Re: Query Sampling

From: Simon Riggs <simon(at)2ndquadrant(dot)com>
To: Varun Kacholia <kacholia(at)gmail(dot)com>
Cc: pgsql-hackers(at)postgresql(dot)org
Subject: Re: Query Sampling
Date: 2005-08-30 09:14:01
Message-ID: 1125393241.4010.425.camel@localhost.localdomain
Views: Raw Message | Whole Thread | Download mbox | Resend email
Thread:
Lists: pgsql-hackers

On Mon, 2005-08-29 at 14:58 -0700, Varun Kacholia wrote:
> > I assume you realise that Bernoulli sampling is currently possibly using
> > the random() function and setseed() ?
> Yes, select * from table where random() < x, does the job.
>
> > I can't see why TABLESAMPLE effects a sequential scan *only*, in all
> > cases. I agree that there seems little point in sampling rows from a
> > table when it is already sufficiently restricted that the query could
> > use an index.
> > AFAICS this clause would potentially effect Index and Bitmap scans also,
> > and would be required for full correctness to the standard.

· · · ·

In the mailing-list message, which query does Varun Kacholia say does the job?

· · · ·

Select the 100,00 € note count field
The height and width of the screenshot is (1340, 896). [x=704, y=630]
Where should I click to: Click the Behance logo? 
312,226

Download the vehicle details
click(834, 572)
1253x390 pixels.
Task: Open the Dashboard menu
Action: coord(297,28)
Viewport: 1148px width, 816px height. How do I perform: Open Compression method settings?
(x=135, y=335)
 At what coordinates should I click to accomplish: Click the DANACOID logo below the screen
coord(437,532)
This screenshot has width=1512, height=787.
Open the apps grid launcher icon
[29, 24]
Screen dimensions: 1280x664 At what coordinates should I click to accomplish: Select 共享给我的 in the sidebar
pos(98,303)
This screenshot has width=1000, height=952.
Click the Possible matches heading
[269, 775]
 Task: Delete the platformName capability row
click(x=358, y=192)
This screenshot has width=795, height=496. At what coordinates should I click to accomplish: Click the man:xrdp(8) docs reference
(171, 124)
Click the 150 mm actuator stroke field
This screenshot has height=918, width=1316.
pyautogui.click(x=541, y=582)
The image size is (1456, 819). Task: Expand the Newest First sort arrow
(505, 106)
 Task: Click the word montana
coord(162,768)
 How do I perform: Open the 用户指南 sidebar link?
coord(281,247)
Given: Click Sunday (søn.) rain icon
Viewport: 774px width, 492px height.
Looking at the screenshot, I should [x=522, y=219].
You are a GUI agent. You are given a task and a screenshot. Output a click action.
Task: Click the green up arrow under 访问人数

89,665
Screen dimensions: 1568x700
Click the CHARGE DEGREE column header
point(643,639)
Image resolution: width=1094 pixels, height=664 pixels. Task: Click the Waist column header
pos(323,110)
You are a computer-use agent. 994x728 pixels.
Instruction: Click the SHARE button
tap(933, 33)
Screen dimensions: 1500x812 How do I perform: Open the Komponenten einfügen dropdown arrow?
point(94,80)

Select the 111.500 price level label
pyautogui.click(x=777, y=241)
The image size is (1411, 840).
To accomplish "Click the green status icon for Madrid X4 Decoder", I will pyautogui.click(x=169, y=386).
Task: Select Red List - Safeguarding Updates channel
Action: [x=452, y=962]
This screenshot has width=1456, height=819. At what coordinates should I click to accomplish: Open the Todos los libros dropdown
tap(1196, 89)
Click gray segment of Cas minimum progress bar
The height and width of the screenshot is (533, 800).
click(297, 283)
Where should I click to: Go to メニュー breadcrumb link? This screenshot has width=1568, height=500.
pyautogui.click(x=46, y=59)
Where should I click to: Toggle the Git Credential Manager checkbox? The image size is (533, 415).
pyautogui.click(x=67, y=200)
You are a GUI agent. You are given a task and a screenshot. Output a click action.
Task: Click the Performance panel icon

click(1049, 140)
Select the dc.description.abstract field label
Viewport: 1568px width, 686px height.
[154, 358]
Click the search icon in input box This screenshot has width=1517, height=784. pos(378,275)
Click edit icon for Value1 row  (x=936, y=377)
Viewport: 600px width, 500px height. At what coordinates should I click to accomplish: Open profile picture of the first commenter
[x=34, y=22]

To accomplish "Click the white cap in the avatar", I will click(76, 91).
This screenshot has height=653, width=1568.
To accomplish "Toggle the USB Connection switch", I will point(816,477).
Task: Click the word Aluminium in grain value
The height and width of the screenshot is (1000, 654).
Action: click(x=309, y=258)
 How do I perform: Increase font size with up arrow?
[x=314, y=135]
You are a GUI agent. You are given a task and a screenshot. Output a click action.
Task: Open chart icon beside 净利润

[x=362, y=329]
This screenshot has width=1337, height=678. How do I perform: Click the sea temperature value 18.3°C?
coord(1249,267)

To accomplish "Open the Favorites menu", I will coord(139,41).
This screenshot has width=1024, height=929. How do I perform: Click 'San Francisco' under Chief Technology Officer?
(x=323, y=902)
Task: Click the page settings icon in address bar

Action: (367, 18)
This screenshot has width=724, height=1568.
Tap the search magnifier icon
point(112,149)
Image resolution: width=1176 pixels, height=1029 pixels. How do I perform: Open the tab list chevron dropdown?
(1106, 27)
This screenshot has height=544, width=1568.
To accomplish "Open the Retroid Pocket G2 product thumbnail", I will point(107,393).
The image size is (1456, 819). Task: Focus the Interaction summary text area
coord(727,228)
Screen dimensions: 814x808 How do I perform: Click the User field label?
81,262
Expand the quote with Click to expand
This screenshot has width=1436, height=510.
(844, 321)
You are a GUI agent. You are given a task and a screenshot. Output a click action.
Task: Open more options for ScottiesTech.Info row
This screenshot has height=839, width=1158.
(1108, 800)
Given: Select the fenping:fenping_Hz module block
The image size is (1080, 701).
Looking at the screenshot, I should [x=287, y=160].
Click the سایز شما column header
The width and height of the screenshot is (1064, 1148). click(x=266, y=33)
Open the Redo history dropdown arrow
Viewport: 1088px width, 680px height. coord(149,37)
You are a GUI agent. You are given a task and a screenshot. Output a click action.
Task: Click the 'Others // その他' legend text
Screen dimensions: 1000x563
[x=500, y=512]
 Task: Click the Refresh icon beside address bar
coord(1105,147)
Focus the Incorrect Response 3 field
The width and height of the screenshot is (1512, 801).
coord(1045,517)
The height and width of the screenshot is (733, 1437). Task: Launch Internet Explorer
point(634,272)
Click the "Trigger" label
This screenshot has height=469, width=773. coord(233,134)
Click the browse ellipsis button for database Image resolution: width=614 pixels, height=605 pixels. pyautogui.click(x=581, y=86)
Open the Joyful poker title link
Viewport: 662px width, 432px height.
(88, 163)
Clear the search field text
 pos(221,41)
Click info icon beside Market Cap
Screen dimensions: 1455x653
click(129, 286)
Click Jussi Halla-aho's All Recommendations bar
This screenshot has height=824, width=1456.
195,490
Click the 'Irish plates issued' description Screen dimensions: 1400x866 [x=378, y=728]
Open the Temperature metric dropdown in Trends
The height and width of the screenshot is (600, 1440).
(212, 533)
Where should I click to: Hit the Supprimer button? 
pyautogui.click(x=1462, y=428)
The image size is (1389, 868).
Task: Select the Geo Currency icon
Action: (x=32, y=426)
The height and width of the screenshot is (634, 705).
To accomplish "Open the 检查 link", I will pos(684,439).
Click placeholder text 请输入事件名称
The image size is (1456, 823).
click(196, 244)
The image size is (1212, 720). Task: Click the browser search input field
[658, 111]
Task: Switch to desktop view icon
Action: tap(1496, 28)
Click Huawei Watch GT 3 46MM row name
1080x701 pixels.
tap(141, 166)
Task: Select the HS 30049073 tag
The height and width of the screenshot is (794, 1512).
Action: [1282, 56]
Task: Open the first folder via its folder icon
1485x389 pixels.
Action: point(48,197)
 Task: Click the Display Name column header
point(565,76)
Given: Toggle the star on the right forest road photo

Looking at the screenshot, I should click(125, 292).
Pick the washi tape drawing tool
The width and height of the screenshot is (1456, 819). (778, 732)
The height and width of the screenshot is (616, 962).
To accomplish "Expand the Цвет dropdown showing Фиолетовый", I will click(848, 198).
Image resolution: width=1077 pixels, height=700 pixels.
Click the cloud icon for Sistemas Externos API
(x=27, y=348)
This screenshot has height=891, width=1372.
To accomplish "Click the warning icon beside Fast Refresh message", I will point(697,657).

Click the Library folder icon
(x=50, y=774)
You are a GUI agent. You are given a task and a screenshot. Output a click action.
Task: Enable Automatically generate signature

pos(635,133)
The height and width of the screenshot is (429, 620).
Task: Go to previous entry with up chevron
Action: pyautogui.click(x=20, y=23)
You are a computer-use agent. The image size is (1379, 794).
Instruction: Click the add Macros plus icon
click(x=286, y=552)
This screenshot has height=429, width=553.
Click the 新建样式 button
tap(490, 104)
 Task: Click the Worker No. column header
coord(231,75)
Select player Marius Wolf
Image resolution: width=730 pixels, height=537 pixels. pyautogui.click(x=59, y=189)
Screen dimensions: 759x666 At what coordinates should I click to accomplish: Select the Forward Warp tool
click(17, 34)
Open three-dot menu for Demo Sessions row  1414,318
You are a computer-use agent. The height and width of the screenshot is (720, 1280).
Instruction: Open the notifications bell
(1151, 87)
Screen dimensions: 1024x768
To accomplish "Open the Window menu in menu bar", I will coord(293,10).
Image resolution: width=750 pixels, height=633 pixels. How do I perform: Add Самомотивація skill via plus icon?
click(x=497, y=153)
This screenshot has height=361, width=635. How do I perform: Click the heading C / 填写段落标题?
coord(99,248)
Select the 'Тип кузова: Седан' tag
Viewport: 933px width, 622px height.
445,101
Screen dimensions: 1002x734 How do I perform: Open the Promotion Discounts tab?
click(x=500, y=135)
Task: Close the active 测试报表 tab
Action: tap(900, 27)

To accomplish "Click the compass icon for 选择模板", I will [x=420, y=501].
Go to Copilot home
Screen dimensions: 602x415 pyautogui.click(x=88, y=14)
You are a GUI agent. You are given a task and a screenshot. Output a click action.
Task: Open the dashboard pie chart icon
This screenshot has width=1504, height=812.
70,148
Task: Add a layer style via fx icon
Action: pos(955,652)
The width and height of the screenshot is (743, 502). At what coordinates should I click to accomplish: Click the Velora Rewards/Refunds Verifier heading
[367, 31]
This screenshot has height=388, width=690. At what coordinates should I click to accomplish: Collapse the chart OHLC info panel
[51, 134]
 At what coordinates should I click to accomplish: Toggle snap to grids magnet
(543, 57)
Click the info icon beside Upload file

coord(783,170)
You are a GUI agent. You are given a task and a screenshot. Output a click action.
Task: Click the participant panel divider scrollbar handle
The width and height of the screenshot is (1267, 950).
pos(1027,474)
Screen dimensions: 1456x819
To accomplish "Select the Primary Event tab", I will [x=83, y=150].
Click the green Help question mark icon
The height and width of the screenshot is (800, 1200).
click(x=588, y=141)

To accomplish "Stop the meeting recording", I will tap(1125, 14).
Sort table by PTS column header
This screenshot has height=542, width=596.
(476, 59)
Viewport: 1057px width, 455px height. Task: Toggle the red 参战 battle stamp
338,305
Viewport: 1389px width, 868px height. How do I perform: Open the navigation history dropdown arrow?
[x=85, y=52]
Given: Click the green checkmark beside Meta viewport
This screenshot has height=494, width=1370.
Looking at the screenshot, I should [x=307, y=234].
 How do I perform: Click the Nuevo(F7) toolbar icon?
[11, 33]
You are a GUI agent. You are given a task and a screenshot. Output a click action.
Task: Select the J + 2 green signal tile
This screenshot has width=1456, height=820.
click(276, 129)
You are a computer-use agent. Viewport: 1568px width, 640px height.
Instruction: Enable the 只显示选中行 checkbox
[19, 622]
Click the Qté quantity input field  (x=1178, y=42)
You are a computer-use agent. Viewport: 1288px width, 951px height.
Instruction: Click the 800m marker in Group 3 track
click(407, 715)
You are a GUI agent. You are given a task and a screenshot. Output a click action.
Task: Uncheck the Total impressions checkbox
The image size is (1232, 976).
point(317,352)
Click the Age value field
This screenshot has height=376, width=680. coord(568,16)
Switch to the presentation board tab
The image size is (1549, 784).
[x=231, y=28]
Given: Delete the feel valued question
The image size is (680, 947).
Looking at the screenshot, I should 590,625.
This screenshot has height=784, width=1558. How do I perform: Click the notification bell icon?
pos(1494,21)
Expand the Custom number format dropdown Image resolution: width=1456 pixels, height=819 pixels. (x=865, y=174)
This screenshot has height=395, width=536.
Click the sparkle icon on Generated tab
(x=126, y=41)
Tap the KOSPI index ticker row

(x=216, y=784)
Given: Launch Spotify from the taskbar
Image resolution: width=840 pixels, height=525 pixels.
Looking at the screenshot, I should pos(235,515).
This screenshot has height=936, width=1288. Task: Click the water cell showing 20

· · · ·

→ **Task answer**
select * from table where random() < x